ROOTS IN THE ARCHIVE: Test Pressings Help Keep Robert Johnson’s Songs Alive
Senior Audio Production Specialist Michael Donaldson in the recording laboratory of the Library of Congress in 1997. Donaldson was making a transfer of the Robert Johnson test pressing of “Traveling Riverside Blues.” (Photo by James Hardin, Library of Congress)
No American roots musician is the subject of more myth, mystery, discussion, and debunking than bluesman Robert Johnson. Some still whisper that he learned his powerful playing technique through a deal with the devil — even though this is a venerable legend told of many musicians before Johnson was even born, and even though the story was never attached to Johnson until years after he was dead. Most blues historians subscribe to the less fanciful idea that Johnson learned to play through talent and hard work, over several years spent playing and in some cases wandering the country with Johnny Shines, Honeyboy Edwards, Henry Townsend, and other peers. What no one disputes is that, although he died at only 27 years old, the 42 recordings Johnson made are foundational to American blues music. For one of those takes, no master exists, and the only pressing known to have been made resides in the American Folklife Center archive at the Library of Congress. It’s just one of more than 30 Robert Johnson test pressings acquired by the AFC archive over the years.
The discs, known in the record business as “test pressings,” were part and parcel of record company operations in the days before tape recordings. After a master recording was cut direct to disc on a recording turntable, it would be sent to the record company’s factory, where metal copies were made and used to stamp shellac discs for commercial release. Occasionally, in addition to the mass production of the record, a company stamped a copy for internal use by staff, and these are the discs known as test pressings. In many cases, these copies were played only once, or not at all. In some cases, the only extant copy of a recording is such a test pressing; and in many cases, the clearest extant copy is. Since record companies abandoned older stamping equipment years ago, even where the metal plates exist it is almost impossible for new, playable pressings to be made from them. For this reason, a test pressing of a commercial 78 rpm is always a rare item.
Coming into its own in the early 20th century, the commercial 78 represented an important development in the history of the interplay between traditional and commercial music. Because there were national, regional, and ethnic markets developing for recorded music in the first three decades of the century, commercial record companies often recorded traditional music, including blues, folk ballads, old-time string bands, Cajun music, and other ethnic and regional genres. So in these years record company officials sometimes acted like folklorists, traveling around the country with recording equipment collecting traditional and roots music. Robert Johnson was recorded in this way by producer Don Law for Arc/Brunswick, which later became Columbia Records. Their first sessions took place in a hotel room at the Gunter Hotel in San Antonio, Texas, in 1936. Another set was done in a makeshift studio in the company’s branch office in Dallas in 1937. During these sessions, Johnson recorded 42 disc sides representing main and alternate takes of 29 unique songs. About 18 months after the second session, Johnson died, probably as the result of poison given to him by the husband of a woman he was flirting with.

■ Collected data

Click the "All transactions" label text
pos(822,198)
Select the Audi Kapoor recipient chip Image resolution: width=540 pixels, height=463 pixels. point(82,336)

■ What you will do
Continue the article on Robert Johnson's test pressings, starting right after its last sentence about his death.

■ Expected answer
Johnson was known to a small circle of enthusiasts during his lifetime, but his reputation as a blues innovator, and his status as a major inspiration for many other musicians, flourished mainly after his death. One person who was intrigued by Johnson’s music even in the late 1930s was Library of Congress folklorist Alan Lomax. During his 1941 field trip to the Mississippi Delta, Lomax looked for Johnson, only to discover the bluesman had been dead for over two years. Son House helped Lomax track down Johnson’s mother, and the folklorist took a few notes about their visit, which still remain in the archive, but tragically, he was too late to record Johnson. In the mid 1940s, though, Lomax and George Avakian produced a series of blues and jazz reissues, and Columbia made Lomax six text pressings of Robert Johnson at that time, which remained in his possession until the Library of Congress bought them in 1997.
Johnson’s fame grew drastically in the 1960s, based mainly on the 1961 Columbia LP King of the Delta Blues Singers, a compilation of Johnson’s best sides. Suddenly, Johnson’s music was available to whole new generation of musicians. People like The Rolling Stones, Led Zeppelin, and Eric Clapton were singing Johnson’s praises, and he came to be regarded as one of the all-time greats of American music, even outside his home territory in the Mississippi Delta.
King of the Delta Blues Singers was produced by Frank Driggs, who also worked on many other reissue projects for Columbia. In order to do this work, Driggs needed test pressings, which Columbia duly made for him. Much of Driggs’ collection, including the test pressings and related manuscripts, ended up in the private collection of blues enthusiast and researcher Tom Jacobson. The Library of Congress acquired this collection in 2005, and Driggs’ test pressings joined Lomax’s in the American Folklife Center archive.
Lomax’s test pressings include “Rambling on my Mind,” “Drunken Hearted Blues,” “Stop Breakin’ Down Blues,” “Love in Vain,” “Milkcow’s Calf Blues,” and “Traveling Riverside Blues.” The Jacobson collection includes 25 test pressings of 11 Robert Johnson songs: “Rambling on My Mind,” “When You Got a Good Friend” (takes 1 and 2), “Phonograph Blues” (takes 1 and 2), “32-20 Blues,” “If I had Possession Over Judgment Day,” “Little Queen of Spades,” “Drunken Hearted Man,” “Me and the Devil Blues,” “Stop Breakin’ Down Blues,” “Love in Vain,” and “Milkcow’s Calf Blues.”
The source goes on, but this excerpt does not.